Report each line below that contains the string "height", copying those lines in full.

# Task input start

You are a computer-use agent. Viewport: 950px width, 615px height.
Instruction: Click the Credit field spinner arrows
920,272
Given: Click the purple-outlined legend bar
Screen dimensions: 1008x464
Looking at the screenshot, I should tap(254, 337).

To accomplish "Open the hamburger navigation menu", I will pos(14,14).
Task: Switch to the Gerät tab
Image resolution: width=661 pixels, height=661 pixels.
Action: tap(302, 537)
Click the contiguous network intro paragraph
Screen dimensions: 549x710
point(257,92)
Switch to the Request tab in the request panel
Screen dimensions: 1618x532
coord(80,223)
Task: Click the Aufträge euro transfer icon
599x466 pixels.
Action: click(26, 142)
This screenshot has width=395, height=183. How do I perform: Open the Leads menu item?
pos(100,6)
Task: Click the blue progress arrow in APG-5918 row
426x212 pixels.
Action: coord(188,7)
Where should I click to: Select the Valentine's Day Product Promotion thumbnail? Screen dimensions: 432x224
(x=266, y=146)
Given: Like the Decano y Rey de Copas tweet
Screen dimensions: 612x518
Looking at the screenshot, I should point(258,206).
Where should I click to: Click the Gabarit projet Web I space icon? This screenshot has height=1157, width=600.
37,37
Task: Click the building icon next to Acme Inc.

# Task input end

Response below —
You are a computer-use agent. Viewport: 950px width, 615px height.
Image resolution: width=661 pixels, height=661 pixels.
This screenshot has width=395, height=183. How do I perform: Open the Leads menu item?
Where should I click to: Click the Gabarit projet Web I space icon? This screenshot has height=1157, width=600.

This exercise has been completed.